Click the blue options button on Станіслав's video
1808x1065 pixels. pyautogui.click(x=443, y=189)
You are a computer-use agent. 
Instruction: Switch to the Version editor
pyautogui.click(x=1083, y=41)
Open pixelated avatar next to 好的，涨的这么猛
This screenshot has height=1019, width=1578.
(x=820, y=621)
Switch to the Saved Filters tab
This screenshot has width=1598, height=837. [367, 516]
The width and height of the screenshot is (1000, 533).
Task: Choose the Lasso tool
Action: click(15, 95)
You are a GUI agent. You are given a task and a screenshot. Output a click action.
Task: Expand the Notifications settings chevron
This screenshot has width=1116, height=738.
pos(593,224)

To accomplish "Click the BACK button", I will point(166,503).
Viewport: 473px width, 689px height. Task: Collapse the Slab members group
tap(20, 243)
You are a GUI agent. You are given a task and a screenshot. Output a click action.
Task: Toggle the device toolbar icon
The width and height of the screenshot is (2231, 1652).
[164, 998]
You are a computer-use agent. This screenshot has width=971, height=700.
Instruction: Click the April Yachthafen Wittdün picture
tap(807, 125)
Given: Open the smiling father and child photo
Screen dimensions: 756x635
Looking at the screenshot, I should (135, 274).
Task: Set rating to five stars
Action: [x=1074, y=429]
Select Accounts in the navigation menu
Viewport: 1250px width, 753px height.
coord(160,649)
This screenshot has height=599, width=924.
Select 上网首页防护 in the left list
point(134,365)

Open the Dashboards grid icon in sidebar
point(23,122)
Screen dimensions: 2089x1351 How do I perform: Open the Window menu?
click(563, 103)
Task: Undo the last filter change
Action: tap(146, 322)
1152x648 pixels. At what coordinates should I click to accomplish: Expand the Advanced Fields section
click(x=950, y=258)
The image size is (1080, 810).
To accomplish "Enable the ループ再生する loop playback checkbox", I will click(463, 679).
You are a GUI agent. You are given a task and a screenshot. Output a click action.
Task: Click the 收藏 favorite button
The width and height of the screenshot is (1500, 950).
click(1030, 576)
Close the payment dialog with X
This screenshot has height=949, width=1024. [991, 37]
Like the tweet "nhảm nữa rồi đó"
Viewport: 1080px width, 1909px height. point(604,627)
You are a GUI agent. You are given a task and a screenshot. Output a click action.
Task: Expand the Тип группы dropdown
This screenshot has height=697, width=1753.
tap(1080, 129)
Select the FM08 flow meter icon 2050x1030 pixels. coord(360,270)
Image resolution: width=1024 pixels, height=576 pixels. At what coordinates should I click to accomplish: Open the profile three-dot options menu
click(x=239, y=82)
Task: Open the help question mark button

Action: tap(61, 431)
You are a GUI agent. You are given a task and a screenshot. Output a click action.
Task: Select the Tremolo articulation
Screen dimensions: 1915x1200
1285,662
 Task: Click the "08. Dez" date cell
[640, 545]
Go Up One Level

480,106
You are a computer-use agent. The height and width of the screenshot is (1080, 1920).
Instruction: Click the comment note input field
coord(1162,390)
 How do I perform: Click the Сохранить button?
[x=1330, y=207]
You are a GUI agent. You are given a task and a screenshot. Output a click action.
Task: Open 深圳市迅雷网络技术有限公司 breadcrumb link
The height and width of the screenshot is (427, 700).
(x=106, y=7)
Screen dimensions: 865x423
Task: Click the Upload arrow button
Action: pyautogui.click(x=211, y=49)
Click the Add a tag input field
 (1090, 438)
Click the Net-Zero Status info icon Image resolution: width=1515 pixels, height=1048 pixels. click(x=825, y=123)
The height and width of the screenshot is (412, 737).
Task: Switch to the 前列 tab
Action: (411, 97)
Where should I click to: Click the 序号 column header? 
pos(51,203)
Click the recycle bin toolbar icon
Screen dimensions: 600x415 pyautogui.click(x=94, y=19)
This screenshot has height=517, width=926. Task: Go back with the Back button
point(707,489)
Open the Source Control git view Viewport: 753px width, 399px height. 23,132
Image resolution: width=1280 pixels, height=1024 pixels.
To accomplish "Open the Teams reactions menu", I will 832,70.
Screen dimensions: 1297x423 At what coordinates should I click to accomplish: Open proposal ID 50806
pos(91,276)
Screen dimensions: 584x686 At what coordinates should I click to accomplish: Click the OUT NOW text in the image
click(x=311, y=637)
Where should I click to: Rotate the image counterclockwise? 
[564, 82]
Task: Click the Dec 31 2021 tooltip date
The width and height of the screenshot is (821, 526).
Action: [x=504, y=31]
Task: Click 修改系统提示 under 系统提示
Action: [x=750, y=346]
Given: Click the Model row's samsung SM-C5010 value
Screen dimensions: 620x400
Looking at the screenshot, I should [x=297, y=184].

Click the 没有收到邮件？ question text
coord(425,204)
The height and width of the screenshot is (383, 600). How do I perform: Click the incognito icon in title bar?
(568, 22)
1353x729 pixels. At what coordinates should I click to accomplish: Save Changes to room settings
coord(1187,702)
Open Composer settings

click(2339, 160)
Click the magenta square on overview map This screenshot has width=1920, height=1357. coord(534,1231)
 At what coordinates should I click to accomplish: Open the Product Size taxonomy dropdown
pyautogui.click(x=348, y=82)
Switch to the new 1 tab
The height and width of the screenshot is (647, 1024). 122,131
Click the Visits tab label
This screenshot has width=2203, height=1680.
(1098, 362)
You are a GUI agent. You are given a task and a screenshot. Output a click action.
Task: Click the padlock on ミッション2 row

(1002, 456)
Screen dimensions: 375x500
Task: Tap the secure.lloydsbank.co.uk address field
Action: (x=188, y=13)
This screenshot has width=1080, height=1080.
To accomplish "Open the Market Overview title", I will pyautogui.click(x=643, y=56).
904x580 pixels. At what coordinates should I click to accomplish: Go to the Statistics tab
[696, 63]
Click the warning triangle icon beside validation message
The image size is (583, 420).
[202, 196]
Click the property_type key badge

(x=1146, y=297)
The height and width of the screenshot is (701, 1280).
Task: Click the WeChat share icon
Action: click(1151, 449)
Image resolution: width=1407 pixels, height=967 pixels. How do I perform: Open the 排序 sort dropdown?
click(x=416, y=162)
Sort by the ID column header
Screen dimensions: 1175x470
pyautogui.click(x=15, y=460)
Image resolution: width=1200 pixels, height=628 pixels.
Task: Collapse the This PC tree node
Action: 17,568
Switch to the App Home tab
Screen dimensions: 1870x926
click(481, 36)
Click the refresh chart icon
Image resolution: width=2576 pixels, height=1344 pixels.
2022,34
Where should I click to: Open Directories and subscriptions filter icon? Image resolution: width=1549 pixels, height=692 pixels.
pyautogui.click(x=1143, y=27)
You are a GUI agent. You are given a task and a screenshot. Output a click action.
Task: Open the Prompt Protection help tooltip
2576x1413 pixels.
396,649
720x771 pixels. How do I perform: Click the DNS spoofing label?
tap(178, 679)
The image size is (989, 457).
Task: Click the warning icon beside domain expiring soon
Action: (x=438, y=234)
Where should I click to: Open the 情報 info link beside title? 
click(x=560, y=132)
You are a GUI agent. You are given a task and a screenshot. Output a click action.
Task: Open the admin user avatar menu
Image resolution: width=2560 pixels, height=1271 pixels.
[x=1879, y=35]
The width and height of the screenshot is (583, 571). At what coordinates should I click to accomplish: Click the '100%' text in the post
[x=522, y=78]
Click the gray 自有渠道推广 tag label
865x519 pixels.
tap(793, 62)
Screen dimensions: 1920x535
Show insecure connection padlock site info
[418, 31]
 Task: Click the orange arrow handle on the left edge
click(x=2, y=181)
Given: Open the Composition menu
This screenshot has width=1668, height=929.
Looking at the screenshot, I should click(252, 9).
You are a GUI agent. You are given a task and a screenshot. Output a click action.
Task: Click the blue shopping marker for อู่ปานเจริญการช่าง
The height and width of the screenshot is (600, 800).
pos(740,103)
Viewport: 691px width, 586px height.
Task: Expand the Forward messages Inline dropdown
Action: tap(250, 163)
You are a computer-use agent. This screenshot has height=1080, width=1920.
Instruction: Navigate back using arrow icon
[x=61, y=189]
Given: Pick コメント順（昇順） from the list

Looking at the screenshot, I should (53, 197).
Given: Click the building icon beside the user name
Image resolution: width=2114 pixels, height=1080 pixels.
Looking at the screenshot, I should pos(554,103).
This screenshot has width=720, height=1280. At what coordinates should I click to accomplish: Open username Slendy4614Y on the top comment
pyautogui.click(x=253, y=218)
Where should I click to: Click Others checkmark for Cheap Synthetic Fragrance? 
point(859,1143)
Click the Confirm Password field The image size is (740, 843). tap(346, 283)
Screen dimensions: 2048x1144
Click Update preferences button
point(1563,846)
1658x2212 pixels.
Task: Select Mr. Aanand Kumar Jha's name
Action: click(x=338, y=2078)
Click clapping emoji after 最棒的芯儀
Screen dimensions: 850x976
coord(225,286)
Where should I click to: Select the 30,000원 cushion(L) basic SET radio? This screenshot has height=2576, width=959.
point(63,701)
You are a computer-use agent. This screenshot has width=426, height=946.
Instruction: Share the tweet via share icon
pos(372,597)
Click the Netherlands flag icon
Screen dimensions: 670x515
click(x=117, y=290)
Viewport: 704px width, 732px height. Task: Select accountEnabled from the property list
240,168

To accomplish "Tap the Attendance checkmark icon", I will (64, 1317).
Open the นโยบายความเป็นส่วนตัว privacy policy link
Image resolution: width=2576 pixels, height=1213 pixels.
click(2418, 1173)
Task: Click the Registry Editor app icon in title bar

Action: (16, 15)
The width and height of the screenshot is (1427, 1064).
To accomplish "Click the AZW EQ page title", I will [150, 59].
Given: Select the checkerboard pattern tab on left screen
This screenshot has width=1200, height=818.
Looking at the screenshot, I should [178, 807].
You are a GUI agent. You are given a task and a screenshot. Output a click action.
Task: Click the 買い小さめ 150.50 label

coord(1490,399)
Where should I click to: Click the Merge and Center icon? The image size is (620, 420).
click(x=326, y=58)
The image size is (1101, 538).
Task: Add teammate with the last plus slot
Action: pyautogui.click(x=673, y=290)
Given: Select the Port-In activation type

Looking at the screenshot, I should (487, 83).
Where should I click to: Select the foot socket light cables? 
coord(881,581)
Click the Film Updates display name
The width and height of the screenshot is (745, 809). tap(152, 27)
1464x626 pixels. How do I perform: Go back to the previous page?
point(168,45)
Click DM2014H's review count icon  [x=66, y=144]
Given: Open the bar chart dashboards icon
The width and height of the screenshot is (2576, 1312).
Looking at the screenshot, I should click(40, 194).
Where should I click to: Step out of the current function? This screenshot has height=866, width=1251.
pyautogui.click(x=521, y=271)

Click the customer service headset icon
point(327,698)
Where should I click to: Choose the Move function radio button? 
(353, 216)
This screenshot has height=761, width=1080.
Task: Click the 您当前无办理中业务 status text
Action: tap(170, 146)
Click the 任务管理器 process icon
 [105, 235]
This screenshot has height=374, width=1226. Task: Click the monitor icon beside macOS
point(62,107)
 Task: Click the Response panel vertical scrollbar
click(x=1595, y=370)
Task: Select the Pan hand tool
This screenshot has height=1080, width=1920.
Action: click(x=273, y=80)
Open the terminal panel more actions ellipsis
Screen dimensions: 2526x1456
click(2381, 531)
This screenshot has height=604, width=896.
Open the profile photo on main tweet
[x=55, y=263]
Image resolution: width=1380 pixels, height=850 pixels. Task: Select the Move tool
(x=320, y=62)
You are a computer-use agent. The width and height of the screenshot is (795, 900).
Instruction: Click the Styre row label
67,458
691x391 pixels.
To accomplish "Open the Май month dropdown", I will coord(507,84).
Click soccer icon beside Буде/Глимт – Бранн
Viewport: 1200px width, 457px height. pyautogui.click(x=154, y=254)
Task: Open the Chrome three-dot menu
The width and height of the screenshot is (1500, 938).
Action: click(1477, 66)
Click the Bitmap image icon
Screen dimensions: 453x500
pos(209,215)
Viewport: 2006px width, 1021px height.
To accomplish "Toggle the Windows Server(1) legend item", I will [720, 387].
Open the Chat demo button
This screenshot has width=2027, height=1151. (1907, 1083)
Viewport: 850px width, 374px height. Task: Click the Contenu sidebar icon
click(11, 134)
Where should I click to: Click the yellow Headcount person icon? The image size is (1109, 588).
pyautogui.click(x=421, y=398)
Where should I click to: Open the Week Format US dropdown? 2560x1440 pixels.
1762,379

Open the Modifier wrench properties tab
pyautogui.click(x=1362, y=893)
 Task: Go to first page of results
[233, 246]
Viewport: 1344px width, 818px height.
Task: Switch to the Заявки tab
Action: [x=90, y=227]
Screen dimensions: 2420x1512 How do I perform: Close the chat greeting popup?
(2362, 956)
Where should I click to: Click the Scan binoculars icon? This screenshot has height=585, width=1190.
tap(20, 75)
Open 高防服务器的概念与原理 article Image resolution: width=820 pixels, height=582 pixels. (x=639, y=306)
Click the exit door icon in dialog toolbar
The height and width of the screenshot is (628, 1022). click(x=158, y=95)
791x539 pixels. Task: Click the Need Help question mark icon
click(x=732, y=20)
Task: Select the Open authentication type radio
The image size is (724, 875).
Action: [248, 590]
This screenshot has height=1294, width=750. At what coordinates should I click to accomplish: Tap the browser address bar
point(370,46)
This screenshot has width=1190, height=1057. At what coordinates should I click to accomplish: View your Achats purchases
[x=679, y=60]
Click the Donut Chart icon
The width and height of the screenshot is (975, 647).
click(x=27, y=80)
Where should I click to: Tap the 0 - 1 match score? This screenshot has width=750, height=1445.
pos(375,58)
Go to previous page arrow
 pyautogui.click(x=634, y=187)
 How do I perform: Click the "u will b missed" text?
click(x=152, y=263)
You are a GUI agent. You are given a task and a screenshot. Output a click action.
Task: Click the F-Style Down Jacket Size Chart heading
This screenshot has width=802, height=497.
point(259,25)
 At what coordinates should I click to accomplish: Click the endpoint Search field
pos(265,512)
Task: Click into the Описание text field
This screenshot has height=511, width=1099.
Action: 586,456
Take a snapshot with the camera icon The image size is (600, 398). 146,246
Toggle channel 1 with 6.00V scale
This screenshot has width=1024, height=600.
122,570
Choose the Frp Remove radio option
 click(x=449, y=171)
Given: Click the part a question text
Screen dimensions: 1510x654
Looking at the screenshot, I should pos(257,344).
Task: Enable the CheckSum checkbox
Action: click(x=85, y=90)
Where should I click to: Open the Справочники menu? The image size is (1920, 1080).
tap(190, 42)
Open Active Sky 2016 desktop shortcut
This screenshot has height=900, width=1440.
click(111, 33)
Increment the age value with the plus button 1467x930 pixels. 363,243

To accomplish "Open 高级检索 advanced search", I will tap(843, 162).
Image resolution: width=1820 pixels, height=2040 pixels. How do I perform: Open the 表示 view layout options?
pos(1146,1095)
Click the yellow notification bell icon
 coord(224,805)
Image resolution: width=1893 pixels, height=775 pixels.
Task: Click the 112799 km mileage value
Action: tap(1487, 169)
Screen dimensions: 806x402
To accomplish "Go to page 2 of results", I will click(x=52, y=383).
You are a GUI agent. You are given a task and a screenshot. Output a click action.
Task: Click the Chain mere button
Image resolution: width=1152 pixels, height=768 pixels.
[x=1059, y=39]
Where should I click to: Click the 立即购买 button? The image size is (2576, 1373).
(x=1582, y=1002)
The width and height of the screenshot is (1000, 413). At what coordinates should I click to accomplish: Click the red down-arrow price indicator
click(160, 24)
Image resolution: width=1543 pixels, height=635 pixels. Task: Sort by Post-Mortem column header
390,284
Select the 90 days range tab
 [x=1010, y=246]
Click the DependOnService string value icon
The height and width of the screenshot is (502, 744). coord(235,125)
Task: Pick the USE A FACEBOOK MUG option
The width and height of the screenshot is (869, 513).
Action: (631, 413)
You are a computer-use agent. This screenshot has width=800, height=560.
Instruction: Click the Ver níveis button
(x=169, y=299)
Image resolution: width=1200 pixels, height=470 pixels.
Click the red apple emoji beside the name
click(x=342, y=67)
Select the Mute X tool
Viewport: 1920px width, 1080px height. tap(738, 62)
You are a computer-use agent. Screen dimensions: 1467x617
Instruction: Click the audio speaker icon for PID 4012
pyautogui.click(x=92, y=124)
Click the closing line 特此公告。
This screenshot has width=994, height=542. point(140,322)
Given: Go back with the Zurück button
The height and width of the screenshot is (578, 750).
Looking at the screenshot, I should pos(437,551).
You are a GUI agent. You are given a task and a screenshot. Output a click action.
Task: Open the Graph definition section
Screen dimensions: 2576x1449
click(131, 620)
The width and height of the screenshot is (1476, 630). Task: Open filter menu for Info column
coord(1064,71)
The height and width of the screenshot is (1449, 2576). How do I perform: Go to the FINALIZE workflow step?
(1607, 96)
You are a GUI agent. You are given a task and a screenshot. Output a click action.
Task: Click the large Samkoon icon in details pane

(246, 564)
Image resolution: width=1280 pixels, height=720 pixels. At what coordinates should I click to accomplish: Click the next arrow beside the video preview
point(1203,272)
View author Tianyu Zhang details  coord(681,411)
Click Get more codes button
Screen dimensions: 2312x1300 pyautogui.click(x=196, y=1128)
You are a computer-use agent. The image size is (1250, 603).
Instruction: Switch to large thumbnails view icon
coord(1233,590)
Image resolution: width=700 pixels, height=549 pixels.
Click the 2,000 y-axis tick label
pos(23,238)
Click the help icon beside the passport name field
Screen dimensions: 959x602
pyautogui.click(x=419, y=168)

### Exercise directions
What do you get if you repeat every line from the start of the records down to the line containing "Action: tap(146, 322)", with both ends included?

### Answer to this task
Click the blue options button on Станіслав's video
1808x1065 pixels. pyautogui.click(x=443, y=189)
You are a computer-use agent. 
Instruction: Switch to the Version editor
pyautogui.click(x=1083, y=41)
Open pixelated avatar next to 好的，涨的这么猛
This screenshot has height=1019, width=1578.
(x=820, y=621)
Switch to the Saved Filters tab
This screenshot has width=1598, height=837. [367, 516]
The width and height of the screenshot is (1000, 533).
Task: Choose the Lasso tool
Action: click(15, 95)
You are a GUI agent. You are given a task and a screenshot. Output a click action.
Task: Expand the Notifications settings chevron
This screenshot has width=1116, height=738.
pos(593,224)

To accomplish "Click the BACK button", I will point(166,503).
Viewport: 473px width, 689px height. Task: Collapse the Slab members group
tap(20, 243)
You are a GUI agent. You are given a task and a screenshot. Output a click action.
Task: Toggle the device toolbar icon
The width and height of the screenshot is (2231, 1652).
[164, 998]
You are a computer-use agent. This screenshot has width=971, height=700.
Instruction: Click the April Yachthafen Wittdün picture
tap(807, 125)
Given: Open the smiling father and child photo
Screen dimensions: 756x635
Looking at the screenshot, I should (135, 274).
Task: Set rating to five stars
Action: [x=1074, y=429]
Select Accounts in the navigation menu
Viewport: 1250px width, 753px height.
coord(160,649)
This screenshot has height=599, width=924.
Select 上网首页防护 in the left list
point(134,365)

Open the Dashboards grid icon in sidebar
point(23,122)
Screen dimensions: 2089x1351 How do I perform: Open the Window menu?
click(563, 103)
Task: Undo the last filter change
Action: tap(146, 322)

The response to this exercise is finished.